Metamask is a crypto wallet and gateway for accessing decentralized apps (DApps) built on the Ethereum (CRYPTO: ETH) blockchain. A cryptographer addressed a security loophole that can put 21 million users at risk.
What happened: Alexandru Lupascu — co-founder of the OMNIA protocol and a blockchain analyst — recently published a blog about a critical vulnerability in the most popular Web 3.0 wallet. He says the vulnerability can put a users’ IP address and privacy on the line by spending only $50.
According to Lupascu, a hacker can mint a non-fungible token and transfer free ownership to the victim by only knowing their Ethereum address connected to the Metamask wallet.

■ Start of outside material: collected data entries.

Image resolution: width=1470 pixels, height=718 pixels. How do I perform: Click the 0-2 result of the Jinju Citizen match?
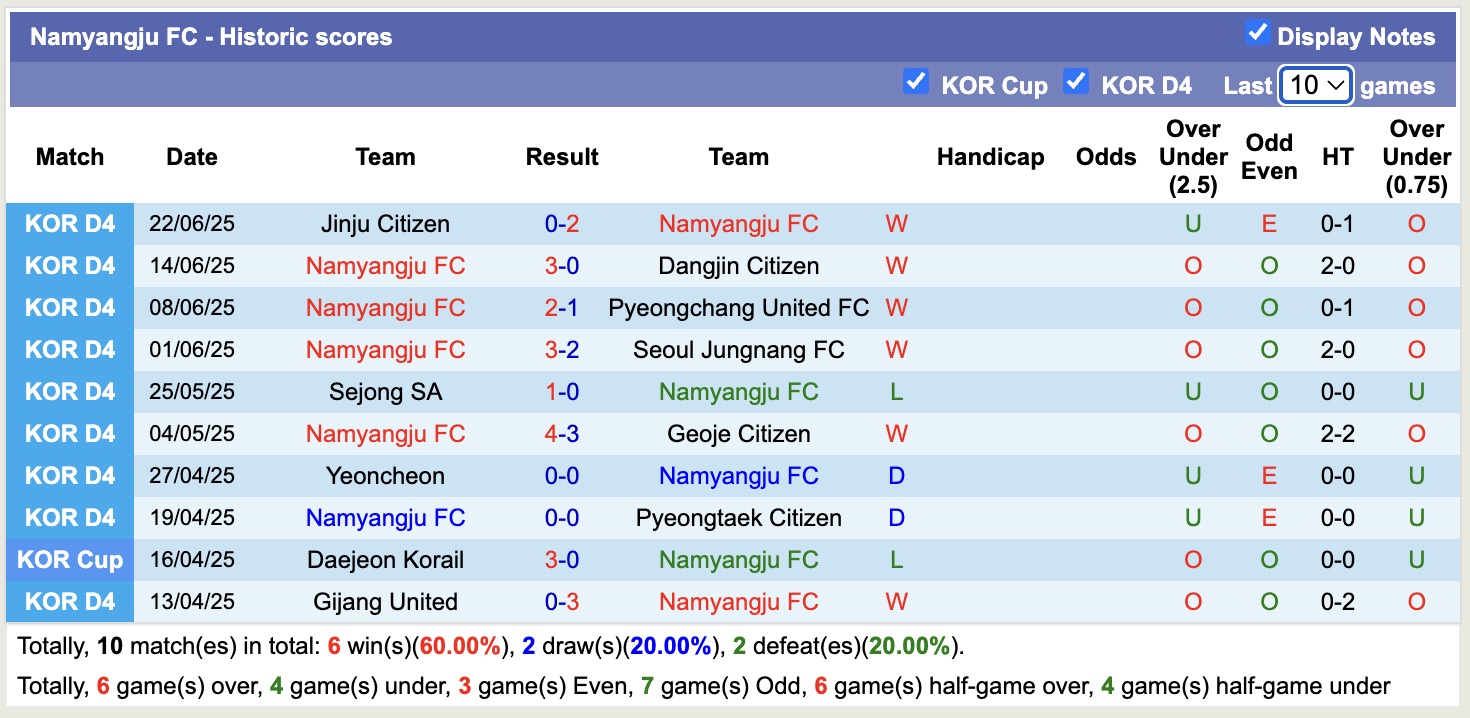tap(562, 224)
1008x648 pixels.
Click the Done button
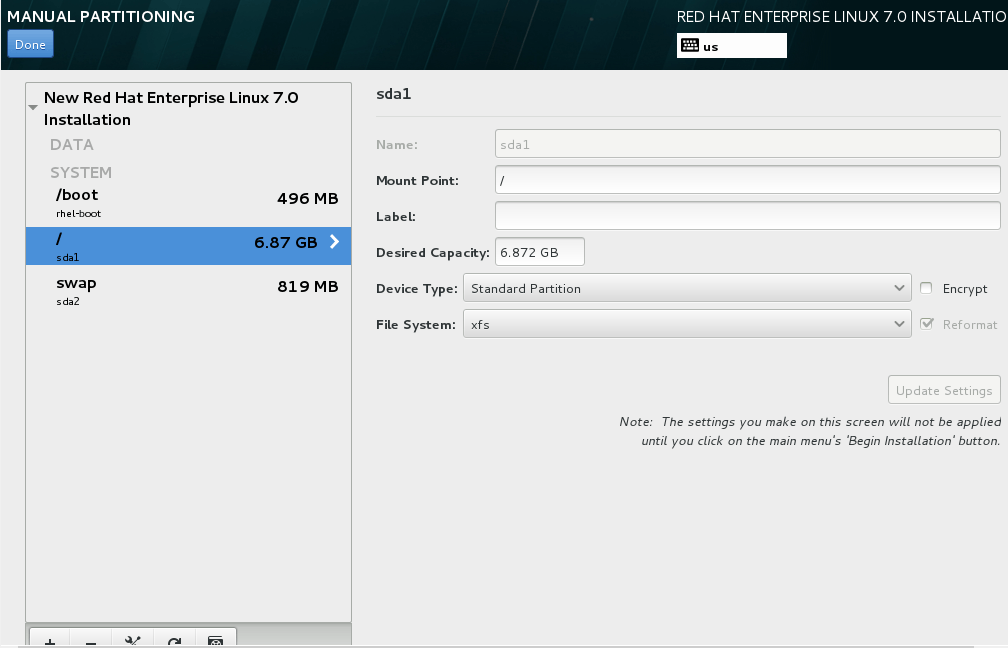pyautogui.click(x=29, y=44)
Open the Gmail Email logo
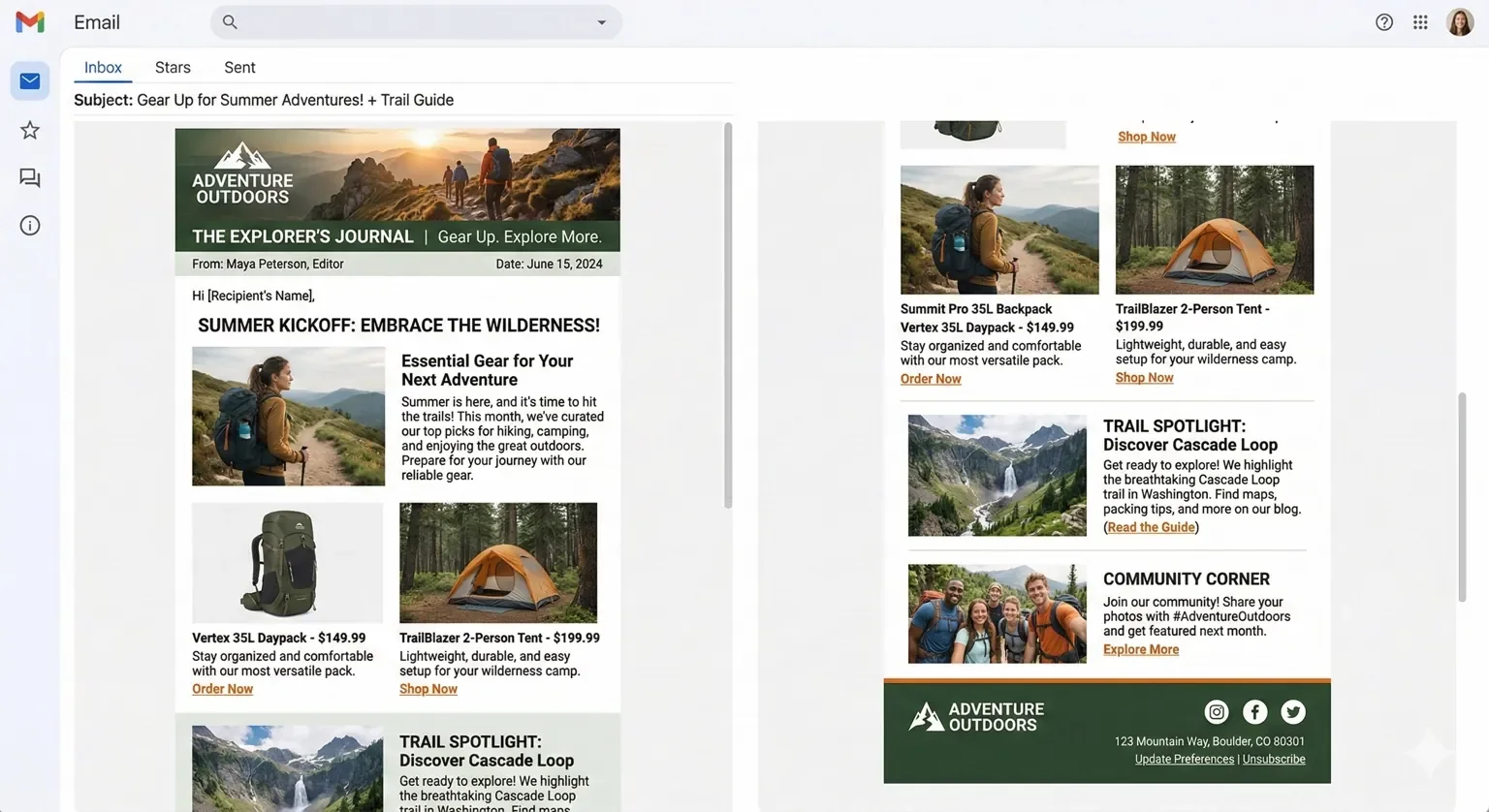Viewport: 1489px width, 812px height. [29, 21]
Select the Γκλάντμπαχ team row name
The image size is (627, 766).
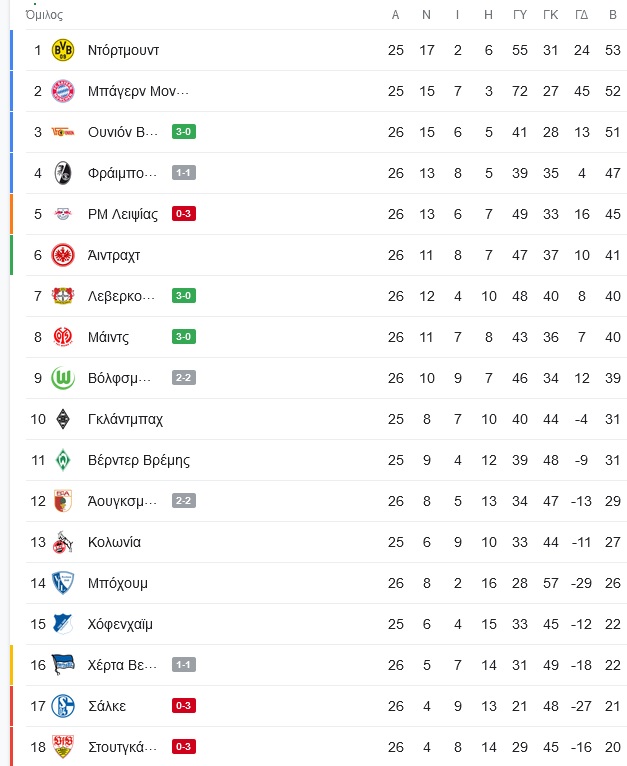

“Do not underestimate the risk associated with IP leaks.” Lupascu said. “If malicious actors derive more information from the IP address (think geolocation, GSM carrier, etc.), they can turn it into physical risks, such as kidnapping.”
Daniel Finlay — the founder of Metamask — knew about this loophole a long time ago and said in a tweet: “Alex is right to call us out for not addressing it sooner. Starting work on it now. Thanks for the kick in the pants, and sorry we needed it.”
See Also: Best Crypto Wallet
According to ConsenSys, Metamask is the most popular hot crypto wallet with over 21 million monthly active users as of Nov 2021.